Work required | Below are some records; copy each line in them that contains "Show".
***** Excerpted records
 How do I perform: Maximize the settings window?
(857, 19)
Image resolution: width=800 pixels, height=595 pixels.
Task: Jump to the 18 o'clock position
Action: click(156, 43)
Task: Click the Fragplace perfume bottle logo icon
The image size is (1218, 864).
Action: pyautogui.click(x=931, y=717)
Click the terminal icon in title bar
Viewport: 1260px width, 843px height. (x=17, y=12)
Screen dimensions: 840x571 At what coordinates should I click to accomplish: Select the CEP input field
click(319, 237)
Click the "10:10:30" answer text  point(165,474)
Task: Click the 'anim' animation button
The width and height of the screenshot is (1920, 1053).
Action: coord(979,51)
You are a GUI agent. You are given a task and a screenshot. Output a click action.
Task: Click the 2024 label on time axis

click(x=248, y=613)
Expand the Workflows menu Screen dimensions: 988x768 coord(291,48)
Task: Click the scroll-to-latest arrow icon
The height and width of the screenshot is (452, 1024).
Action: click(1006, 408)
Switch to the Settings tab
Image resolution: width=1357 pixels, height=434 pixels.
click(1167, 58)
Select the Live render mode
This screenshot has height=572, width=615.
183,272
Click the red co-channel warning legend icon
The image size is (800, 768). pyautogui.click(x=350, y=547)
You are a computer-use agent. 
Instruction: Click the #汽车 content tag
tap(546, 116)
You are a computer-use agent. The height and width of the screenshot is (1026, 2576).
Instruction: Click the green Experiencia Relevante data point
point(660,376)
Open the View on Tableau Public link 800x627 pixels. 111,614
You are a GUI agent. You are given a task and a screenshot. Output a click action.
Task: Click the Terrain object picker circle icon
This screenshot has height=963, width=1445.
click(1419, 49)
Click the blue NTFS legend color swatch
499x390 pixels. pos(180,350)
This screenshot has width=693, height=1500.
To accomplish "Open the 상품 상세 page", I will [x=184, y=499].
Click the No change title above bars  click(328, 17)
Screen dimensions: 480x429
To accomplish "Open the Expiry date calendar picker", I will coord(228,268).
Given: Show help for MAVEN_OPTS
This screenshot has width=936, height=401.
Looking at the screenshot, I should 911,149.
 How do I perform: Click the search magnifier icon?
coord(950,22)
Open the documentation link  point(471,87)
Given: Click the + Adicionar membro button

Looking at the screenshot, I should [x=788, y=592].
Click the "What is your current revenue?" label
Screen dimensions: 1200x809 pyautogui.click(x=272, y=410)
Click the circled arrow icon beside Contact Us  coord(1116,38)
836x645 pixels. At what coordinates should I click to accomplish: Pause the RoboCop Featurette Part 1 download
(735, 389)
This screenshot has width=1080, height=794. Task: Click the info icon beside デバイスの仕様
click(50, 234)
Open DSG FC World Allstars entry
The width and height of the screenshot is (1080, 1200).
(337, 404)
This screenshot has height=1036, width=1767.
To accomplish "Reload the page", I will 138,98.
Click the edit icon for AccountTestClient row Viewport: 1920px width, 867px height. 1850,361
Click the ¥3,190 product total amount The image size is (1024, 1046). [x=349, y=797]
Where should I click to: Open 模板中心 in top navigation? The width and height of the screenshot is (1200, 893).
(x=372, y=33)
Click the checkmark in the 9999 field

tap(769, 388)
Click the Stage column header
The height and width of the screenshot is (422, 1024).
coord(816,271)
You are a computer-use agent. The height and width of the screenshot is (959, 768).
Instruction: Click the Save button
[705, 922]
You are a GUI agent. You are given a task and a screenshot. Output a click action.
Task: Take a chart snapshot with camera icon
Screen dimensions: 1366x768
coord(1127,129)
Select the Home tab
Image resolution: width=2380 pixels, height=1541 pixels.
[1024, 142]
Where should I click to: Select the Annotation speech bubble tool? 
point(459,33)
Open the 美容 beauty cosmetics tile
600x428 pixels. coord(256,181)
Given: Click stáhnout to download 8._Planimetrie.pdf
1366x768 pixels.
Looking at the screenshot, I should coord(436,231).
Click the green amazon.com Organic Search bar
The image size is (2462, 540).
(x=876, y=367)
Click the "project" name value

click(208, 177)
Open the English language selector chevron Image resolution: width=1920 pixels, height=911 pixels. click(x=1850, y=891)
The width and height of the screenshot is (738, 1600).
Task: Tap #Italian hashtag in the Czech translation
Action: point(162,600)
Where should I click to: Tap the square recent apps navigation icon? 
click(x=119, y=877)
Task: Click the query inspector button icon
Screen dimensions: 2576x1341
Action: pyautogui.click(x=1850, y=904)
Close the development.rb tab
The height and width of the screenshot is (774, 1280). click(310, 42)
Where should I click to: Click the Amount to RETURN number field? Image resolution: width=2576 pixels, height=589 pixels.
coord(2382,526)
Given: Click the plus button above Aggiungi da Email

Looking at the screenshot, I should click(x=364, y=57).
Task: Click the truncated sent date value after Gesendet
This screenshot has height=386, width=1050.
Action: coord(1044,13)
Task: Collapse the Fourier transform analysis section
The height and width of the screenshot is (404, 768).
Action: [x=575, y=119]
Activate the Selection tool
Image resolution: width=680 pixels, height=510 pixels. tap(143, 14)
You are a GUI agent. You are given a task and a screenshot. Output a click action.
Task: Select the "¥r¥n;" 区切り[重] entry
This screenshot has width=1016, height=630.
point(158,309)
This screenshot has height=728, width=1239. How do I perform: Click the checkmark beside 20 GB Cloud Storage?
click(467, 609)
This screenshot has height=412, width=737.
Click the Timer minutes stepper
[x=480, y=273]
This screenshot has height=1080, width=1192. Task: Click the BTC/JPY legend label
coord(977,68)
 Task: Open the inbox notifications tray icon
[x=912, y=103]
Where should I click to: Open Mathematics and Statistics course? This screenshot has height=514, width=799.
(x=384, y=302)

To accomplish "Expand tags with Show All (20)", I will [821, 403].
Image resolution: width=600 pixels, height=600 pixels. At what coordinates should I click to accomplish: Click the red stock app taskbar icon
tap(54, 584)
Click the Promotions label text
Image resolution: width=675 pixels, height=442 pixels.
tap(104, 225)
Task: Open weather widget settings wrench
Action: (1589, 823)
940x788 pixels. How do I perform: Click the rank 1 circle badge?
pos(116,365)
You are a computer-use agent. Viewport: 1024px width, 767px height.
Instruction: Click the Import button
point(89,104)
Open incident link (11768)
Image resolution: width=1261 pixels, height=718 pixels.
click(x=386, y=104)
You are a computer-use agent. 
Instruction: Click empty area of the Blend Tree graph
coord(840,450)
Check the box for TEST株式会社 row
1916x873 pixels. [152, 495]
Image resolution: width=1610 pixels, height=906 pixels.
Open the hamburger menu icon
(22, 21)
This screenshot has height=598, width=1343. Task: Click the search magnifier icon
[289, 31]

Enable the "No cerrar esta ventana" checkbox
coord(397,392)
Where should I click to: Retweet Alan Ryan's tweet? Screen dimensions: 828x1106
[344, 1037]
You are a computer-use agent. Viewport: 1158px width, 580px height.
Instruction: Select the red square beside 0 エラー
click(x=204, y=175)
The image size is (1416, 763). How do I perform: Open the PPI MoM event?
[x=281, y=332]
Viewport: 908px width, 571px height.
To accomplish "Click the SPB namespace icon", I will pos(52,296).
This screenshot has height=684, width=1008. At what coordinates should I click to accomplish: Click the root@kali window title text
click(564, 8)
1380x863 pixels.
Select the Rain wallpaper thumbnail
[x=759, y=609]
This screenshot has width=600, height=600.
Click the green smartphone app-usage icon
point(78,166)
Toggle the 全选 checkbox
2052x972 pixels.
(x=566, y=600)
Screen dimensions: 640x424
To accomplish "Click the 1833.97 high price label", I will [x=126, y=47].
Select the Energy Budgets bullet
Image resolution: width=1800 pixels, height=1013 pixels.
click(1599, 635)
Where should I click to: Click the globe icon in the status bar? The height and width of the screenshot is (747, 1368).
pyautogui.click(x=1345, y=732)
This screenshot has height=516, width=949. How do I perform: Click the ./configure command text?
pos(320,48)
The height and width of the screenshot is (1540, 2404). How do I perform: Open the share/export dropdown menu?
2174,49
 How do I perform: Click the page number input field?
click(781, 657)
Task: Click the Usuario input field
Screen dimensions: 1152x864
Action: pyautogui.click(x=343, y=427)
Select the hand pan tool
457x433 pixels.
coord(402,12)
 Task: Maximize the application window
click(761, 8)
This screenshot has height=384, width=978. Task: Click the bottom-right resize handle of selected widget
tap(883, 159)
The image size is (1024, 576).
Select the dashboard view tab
**********
Your response |
Given: Show help for MAVEN_OPTS
To accomplish "Expand tags with Show All (20)", I will [821, 403].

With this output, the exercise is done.